Arrivo un po’ in ritardo con la cronaca di giornata, e forse la cosa mi torna utile per smaltire in parte la delusione accumulata.
Manuel infatti sull’ultima asperita di giornata, mentre 46 corridori si avvantaggiavano e filavano verso il traguardo, è stato fermato per aspettare Gavazzi.
Sono scelte e decisioni che vanno rispettate, o meglio obbligatoriamente eseguite, ma da tifoso mi suona male. Il leader da aspettare solitamente è colui si gioca la classifica di un Giro, non un possibile vincitore di tappa che se si stacca è evidente non sia tanto papabile come trionfatore di giornata, mentre uno veloce come Manuel senza chiedere nessuno sforzo alla squadra sarebbe potuto essere tra i primi a giocarsi almeno un piazzamento onorevole.

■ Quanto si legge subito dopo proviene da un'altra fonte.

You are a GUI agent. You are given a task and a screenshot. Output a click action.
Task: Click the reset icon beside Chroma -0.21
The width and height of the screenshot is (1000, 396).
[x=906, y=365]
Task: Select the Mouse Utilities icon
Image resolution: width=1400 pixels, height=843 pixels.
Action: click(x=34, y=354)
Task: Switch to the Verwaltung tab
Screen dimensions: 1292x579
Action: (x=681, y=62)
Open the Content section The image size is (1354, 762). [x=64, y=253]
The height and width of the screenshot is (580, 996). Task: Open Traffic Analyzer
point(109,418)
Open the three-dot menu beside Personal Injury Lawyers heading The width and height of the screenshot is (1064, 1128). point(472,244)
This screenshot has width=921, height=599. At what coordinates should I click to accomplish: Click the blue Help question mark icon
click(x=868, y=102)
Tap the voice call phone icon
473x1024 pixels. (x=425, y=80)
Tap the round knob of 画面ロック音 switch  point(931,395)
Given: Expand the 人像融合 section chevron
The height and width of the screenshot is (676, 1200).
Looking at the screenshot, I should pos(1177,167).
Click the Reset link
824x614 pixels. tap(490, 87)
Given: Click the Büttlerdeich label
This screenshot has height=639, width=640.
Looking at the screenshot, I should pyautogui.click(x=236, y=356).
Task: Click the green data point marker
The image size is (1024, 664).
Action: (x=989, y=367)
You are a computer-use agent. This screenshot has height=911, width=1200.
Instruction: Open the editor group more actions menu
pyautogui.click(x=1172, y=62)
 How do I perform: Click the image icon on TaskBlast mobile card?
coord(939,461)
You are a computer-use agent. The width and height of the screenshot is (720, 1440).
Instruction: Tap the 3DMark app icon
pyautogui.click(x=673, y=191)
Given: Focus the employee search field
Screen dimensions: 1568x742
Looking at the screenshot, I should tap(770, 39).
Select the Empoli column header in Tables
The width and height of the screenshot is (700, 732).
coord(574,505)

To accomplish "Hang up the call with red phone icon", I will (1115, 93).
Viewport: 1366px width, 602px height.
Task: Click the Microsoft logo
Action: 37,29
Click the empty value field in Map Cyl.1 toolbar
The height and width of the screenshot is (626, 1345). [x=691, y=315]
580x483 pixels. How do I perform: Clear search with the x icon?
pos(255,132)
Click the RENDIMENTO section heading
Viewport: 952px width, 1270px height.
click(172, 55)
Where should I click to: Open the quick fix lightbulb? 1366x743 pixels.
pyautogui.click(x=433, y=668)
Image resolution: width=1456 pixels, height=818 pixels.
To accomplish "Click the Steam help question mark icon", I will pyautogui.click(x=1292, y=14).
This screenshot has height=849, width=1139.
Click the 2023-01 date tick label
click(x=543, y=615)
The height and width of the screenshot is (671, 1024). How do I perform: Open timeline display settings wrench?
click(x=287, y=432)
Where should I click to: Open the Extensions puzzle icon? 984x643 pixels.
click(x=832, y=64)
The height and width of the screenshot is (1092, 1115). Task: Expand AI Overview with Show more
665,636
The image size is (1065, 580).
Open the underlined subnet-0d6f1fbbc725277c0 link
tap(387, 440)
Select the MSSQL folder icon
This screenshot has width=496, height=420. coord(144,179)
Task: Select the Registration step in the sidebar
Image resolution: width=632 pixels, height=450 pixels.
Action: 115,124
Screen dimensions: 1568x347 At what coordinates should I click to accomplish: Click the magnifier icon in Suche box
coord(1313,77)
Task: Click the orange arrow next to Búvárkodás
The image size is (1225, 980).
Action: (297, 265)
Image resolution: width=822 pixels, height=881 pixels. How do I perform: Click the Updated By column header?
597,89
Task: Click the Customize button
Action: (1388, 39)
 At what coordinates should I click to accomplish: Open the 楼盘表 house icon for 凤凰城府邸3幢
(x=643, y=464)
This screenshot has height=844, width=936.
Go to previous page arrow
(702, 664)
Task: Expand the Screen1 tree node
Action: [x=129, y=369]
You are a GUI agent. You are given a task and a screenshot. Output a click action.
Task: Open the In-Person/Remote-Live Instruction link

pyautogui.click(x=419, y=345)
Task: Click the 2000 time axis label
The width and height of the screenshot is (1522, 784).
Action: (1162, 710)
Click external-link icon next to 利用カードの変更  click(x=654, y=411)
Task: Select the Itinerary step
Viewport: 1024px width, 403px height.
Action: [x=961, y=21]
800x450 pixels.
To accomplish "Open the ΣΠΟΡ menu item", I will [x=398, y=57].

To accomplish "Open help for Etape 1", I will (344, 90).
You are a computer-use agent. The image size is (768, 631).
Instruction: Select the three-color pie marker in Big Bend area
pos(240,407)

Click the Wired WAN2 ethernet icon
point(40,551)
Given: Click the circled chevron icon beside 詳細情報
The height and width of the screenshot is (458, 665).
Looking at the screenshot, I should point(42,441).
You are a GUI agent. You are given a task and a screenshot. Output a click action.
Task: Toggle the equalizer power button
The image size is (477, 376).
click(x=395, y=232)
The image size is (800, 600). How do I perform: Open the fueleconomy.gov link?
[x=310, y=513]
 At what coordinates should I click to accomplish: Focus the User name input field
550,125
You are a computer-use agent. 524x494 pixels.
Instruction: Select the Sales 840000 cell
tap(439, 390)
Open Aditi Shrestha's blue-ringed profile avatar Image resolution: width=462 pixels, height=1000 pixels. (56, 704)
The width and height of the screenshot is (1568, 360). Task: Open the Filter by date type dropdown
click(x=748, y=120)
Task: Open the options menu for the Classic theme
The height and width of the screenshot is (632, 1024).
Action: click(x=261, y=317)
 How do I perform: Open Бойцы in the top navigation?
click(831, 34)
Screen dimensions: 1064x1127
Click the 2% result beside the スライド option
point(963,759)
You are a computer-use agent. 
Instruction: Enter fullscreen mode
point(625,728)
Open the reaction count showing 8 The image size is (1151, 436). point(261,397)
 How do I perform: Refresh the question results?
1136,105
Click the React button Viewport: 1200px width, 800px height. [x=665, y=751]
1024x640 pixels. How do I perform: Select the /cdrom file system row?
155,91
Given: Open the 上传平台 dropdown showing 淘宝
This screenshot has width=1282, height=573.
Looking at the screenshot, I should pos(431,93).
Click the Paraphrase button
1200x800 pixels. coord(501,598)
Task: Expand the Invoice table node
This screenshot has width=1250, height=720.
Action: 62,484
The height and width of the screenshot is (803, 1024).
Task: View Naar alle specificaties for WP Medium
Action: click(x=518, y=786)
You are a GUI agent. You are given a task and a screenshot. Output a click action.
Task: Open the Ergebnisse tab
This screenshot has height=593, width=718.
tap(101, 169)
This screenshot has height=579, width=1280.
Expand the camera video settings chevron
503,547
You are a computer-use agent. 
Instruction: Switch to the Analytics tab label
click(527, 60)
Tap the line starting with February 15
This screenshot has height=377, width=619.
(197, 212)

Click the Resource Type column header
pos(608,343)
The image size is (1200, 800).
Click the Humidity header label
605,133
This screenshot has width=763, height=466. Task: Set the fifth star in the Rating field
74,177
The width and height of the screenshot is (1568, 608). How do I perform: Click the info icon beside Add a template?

Ripeto sono scelte, che anch’io rispetto.
Già rispetto, ce ne sarà?
Baci, Andrea.




TeoSarpy:
#Concordo pienamente con su scritto da Andrea. Scelta sbagliata secondo me quella di far aspettare Gavazzi da parte di MAnuel, che anche in Malesia si è dimostrato in buona forma.
Secondo il mio punto di vista, Gavazzi, anche se fosse rientrato con i primi non avrebbe mai potuto vincere, viste le personalità che non si erano staccate dal primo gruppo.
Comunque Manuel tieni duro e vedrai che gli sforzi (in questo caso più a dover stare alle regole di squadra che quelli prettamente agonistici) saranno ripagati, noi continuiamo a seguirti e a tifare naturalmente per te.